Esta conversación tuvo lugar entre uno
de los dos ATL Twins y su entrevistador de la revista Vice luego del lanzamiento de Spring Breakers, la más reciente película de Harmony Korine. El
diálogo describe en pocas palabras toda aquella supuesta voluntad “provocadora”

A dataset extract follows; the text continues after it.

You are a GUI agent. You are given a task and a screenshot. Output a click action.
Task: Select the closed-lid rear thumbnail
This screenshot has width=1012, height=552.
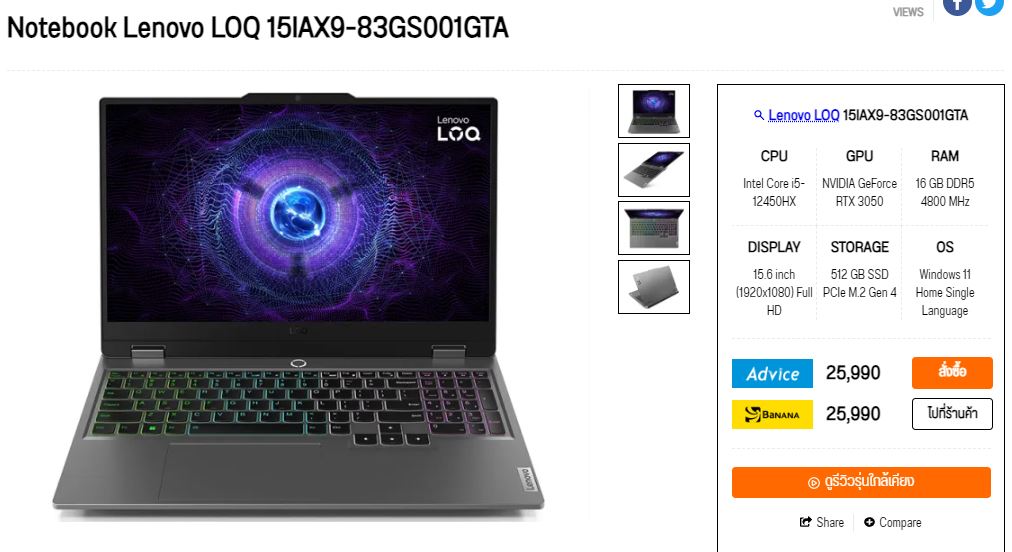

que la cinta pretende despertar en las audiencias. En la vida real, tal como se
alcanza a vislumbrar en la película, los gemelos ATL son dos skaters, dos white trashers de familia violenta y disfuncional asiduos a las
drogas duras que –igual que hizo en su tiempo Larry Clark con él– Harmony
Korine “descubrió” en la calle para esta película. Además de estos dos
excéntricos personajes, en Spring Breakers aparecen, en efecto, dos de las chicas Disney de moda: Selena Gómez
y Vanessa Hudgens. De entrada, la combinación entre calle y drogas duras y
sexo-de-doble-penetración con el mundo asexuado, casto y rosa de Disney parece
explosiva. De acuerdo. Pero sucede que, si lo que uno quiere, es dejar de ser
el eterno adolescente que puede patear el pesebre cada vez que se le antoja,
Harmony Korine (Bolinas, California, 1973) necesita ya –a sus casi cuarenta
años de edad– bastante más que un video-clip con celebridades y hip-hop de
estética MTV de poco menos que
dos horas de duración (música de Skrillex y Britney Spears incluidos para las
escenas más “violentas”).
No es que el
pop se haya vuelto feo. Lo feo se volvió parte de la estética pop desde hace tiempo.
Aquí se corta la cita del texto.